A look at English men who spread the football gospel
Published 13/08/2016 | 00:00
Whether the first 'ball' that was ever kicked in anger was booted in England or elsewhere is up for debate, and is pretty much impossible to prove, but one thing is for sure, they have claimed the game as their own.
It's fair to say that 'The Beautiful Game' became structured and widespread in England before the rest of the world took notice. Snobbishly, they then believed for over half a century that no other nation could match them in the game they 'invented'.
Wilful disregard of the quality of others would eventually catch-up with the English, yet somewhat incredibly, it's a process they themselves sped up. The Football Association started developing their own coaches between the wars but there was no call for them at home.
Training at that time revolved solely around fitness, ball work was non-existent, and the role of the football coach was only useful to those who had never played the game, according to the general consensus.
With no use for them at home, England, and often the FA, started to farm out these coaches around Europe initially, and later further afield. Some of these man became legends in their adopted land, bringing home stories of how Europe was catching and passing England.
'Mister - The men who taught the world how to beat England at their own game' is a book about just those coaches. The ones that went overseas and became revered, yet remained irrelevant in their own land.
The book is written by Rory Smith of 'The Times' newspaper in the U.K. It stretches to just over three hundred pages and is largely dull with the odd sprinkling of life throughout its pages.
Unfortunately, the only time this book comes alive is when Smith talks to those involved. Unquestionably the best chapter is the opening one, where the author talks to Alan Rogers, a man in his nineties, who was one of those farmed out.
Of course, the author is hampered by time, as most of the subjects are deceased, which makes first-hand accounts impossible. However, are all their players dead too, are people connected to them gone, do they not have stories to enhance this publication?

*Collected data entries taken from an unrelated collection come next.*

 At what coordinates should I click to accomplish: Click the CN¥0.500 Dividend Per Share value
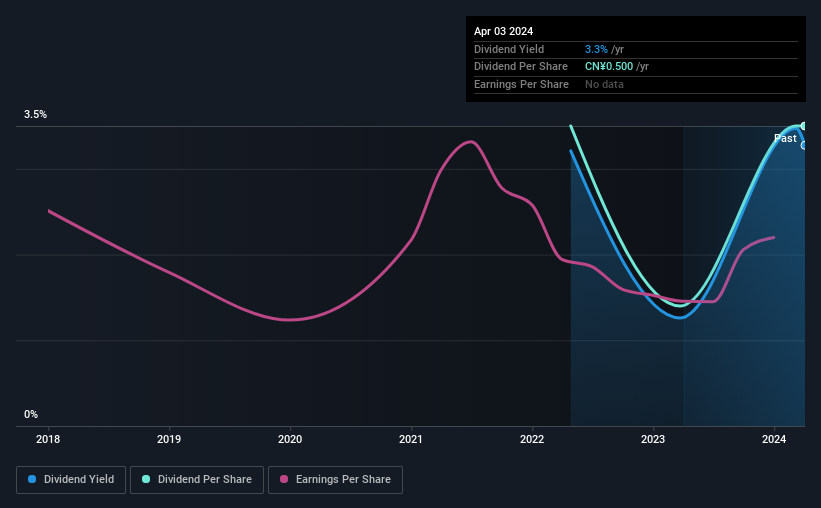tap(609, 67)
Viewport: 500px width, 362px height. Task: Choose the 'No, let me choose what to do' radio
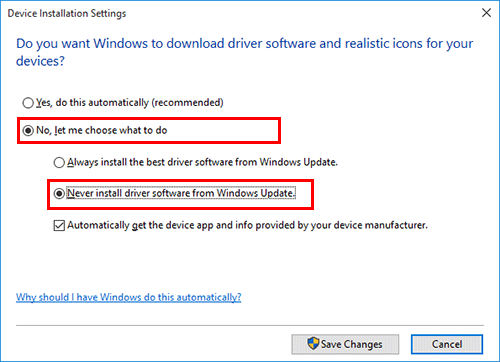coord(28,130)
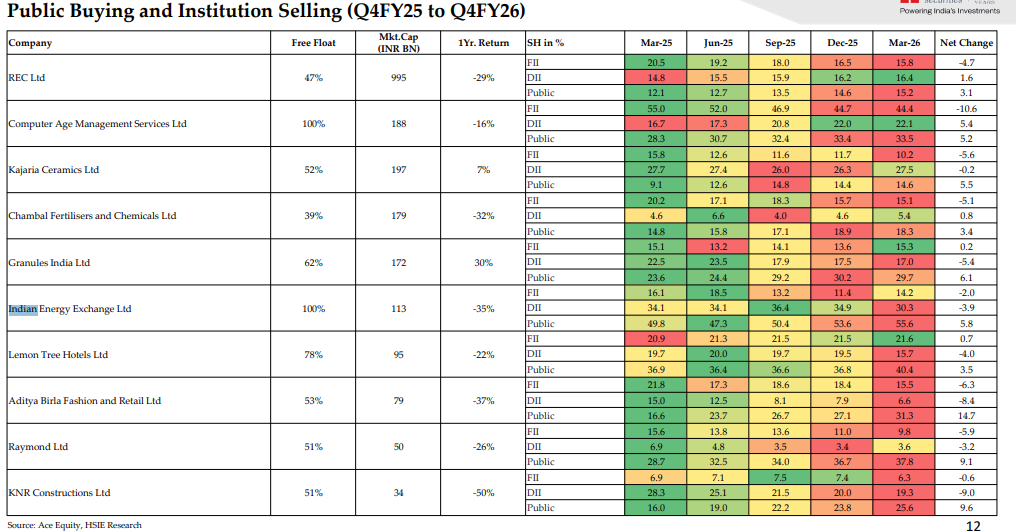This screenshot has height=532, width=1016.
Task: Click the red 6.6 DII cell for Aditya Birla
Action: 904,401
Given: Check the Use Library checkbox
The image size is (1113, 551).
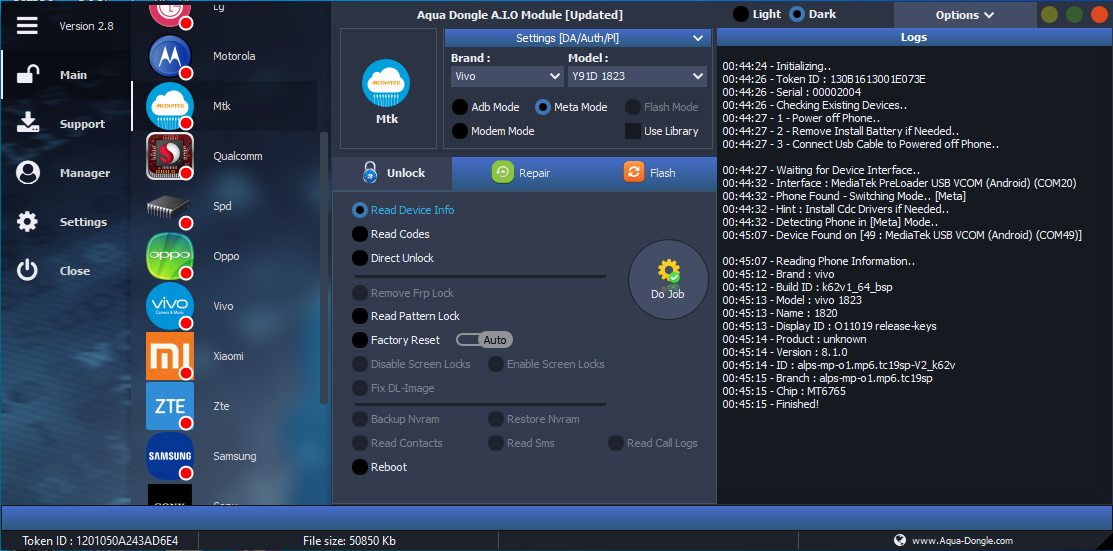Looking at the screenshot, I should 633,131.
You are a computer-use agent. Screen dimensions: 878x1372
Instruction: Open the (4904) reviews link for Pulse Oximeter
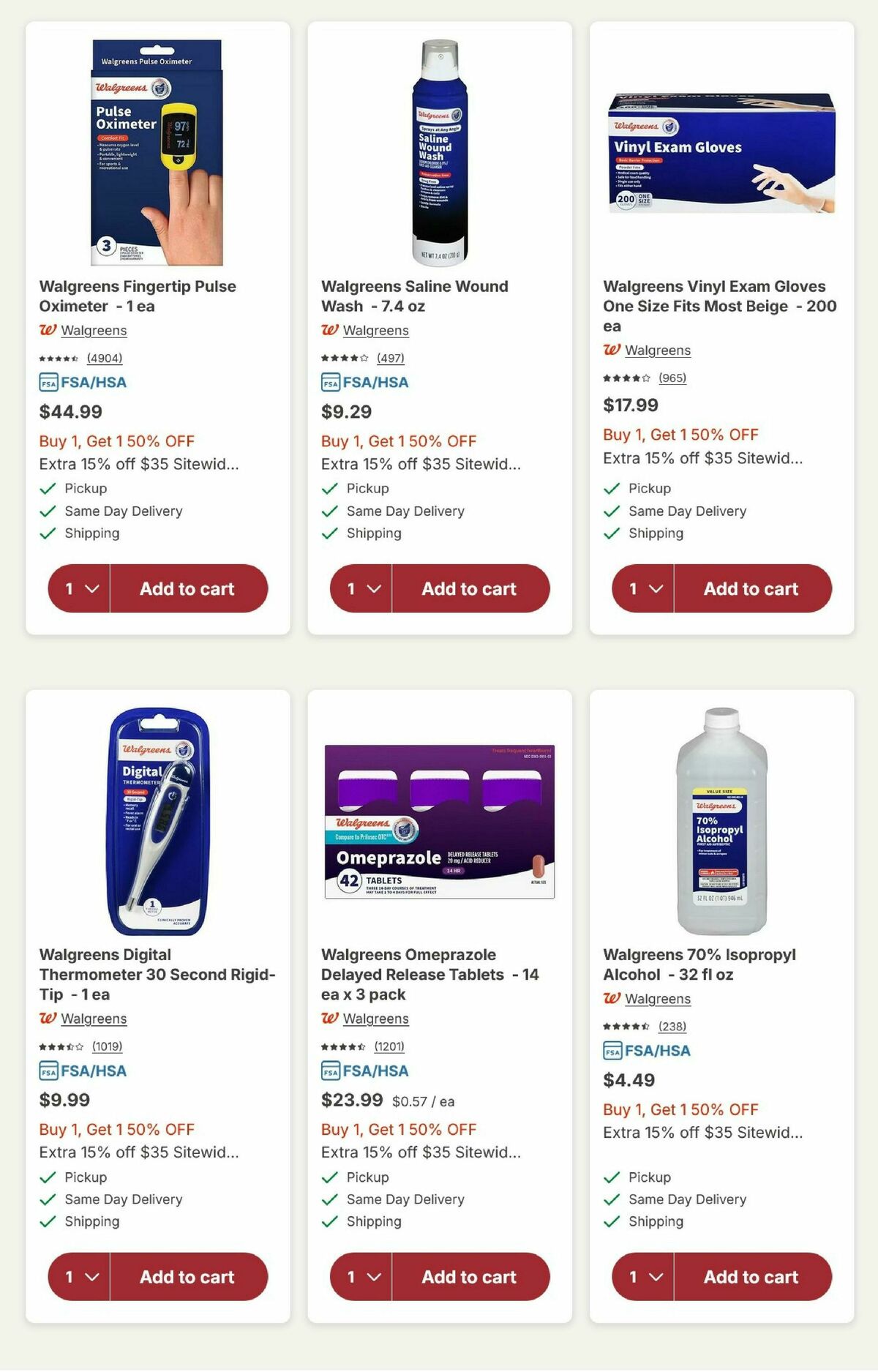coord(104,358)
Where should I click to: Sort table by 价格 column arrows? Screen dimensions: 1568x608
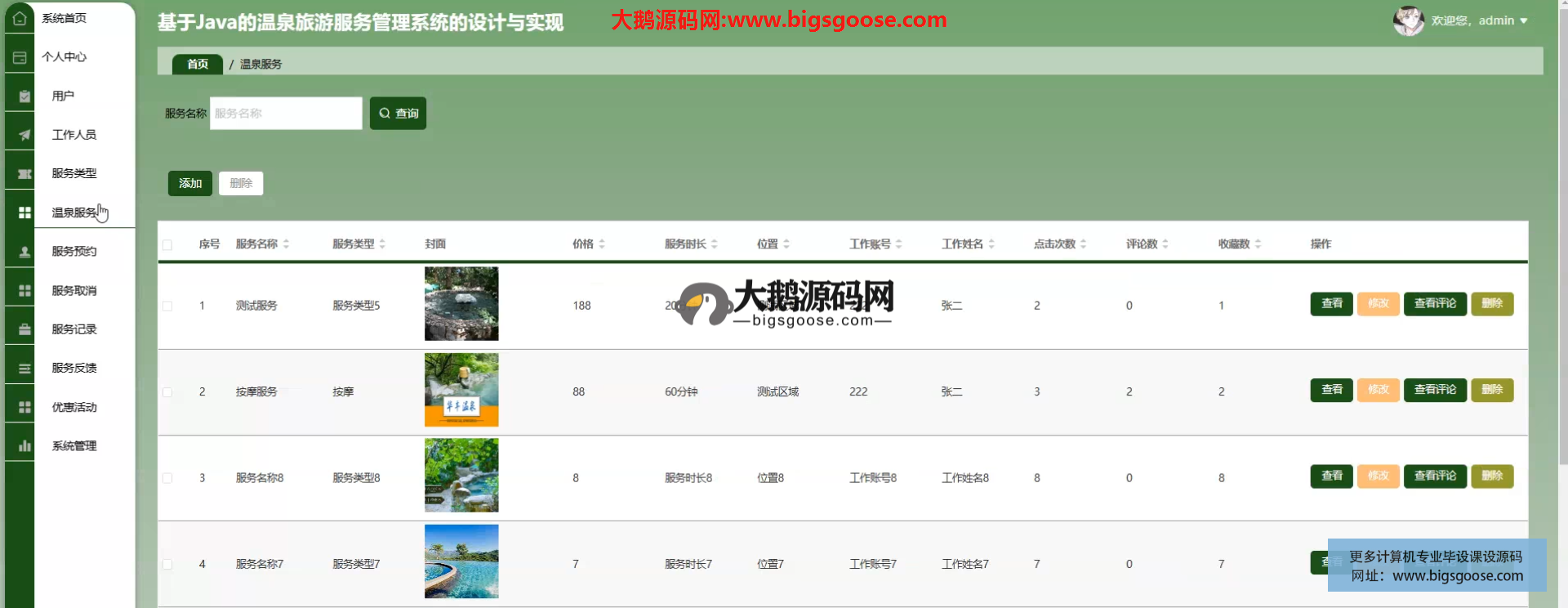(602, 244)
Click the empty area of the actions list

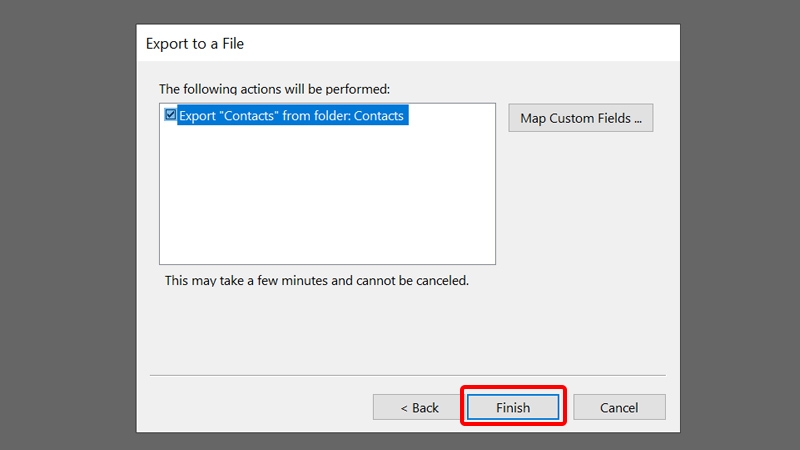pyautogui.click(x=327, y=194)
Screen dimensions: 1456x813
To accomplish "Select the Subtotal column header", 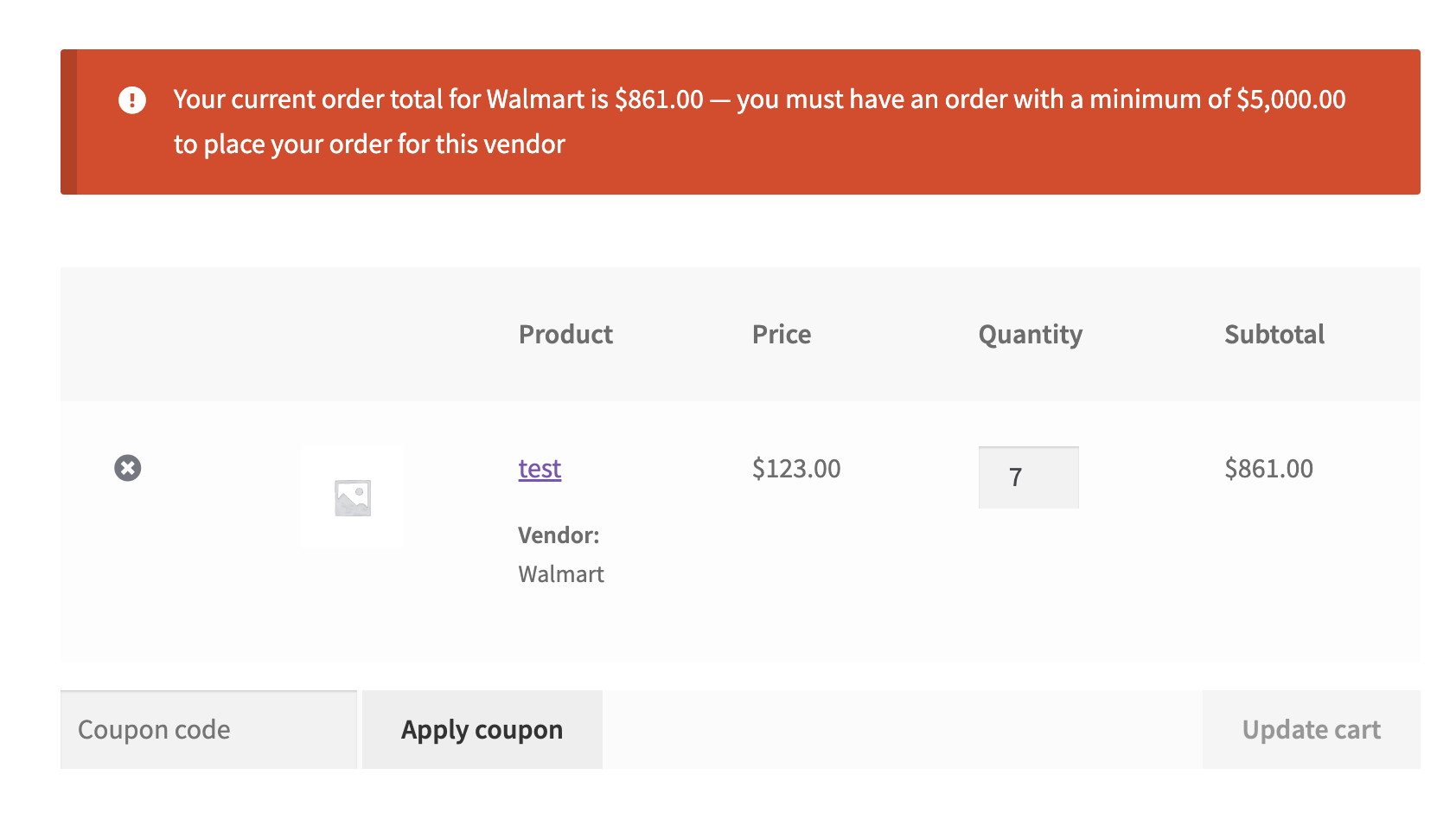I will [1274, 335].
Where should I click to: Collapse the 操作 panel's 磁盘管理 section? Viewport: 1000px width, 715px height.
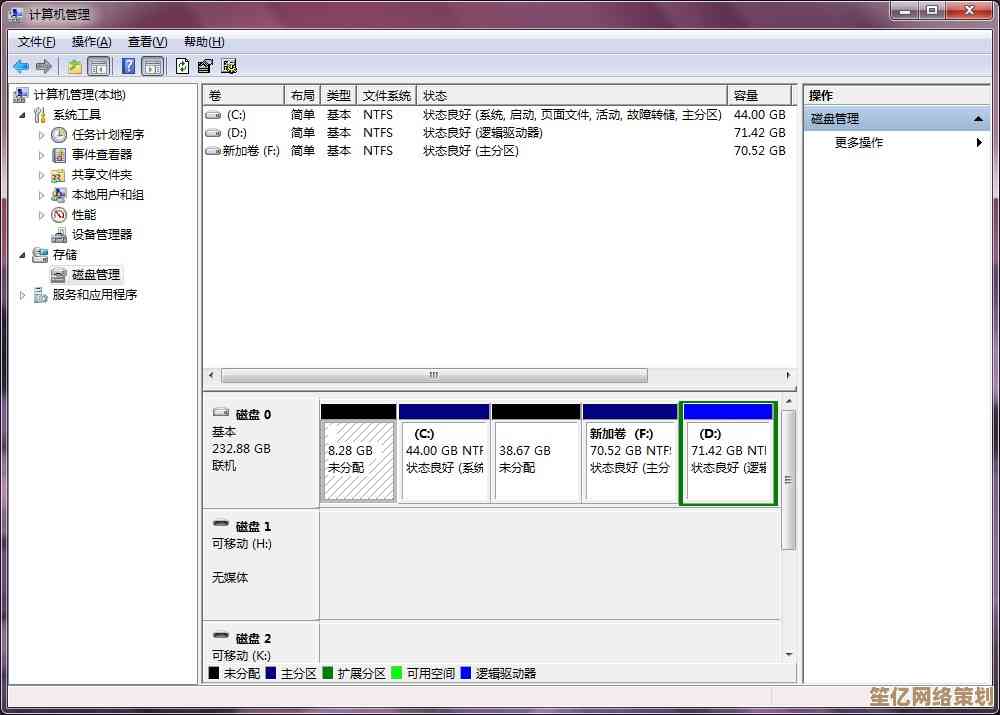point(979,119)
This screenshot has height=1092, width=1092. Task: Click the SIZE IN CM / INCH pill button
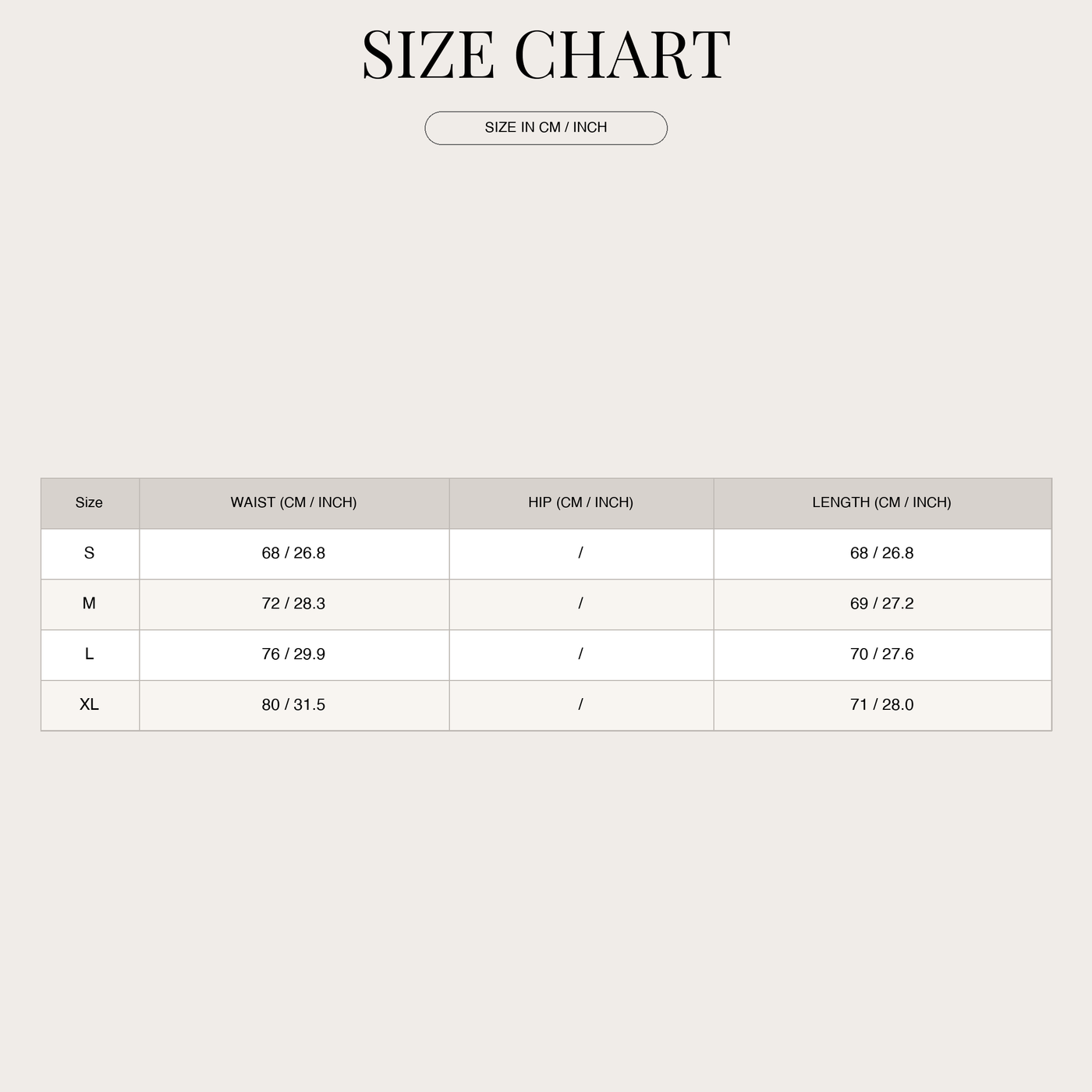click(x=546, y=128)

Some have suggested that 'Mister' is meticulously researched, but it is hard to agree when so many angles, that could have made this an interesting book, were left unruffled and ignored. Unfortunately, this is almost becoming the norm for English publications; not all, but too many, authors are taking short cuts.
It's somewhat ironic that Smith thanks Sid Lowe for his efforts reading rough copy. If Lowe's previous works are anything to go by, he would have taken advantage of some of the angles that the author breezes past and made this a much more comprehensive read.
Another positive: the book ends on a high too. Smith talks to some of those abroad even now, plying their trade in far-off footballing markets in Asia and Africa. Guys like David Booth and Stephen Constantine have interesting stories to tell and they are touched on in 'Witch Doctors'.
This might look appealing on paper but it's lacking in spark. Sports history nuts will get some joy from it but they will be left wondering why certain angles weren't developed. For the general football fan, stay away is the recommendation, there are better reads out there at the moment, so pop into 'The Book Centre' and have a browse.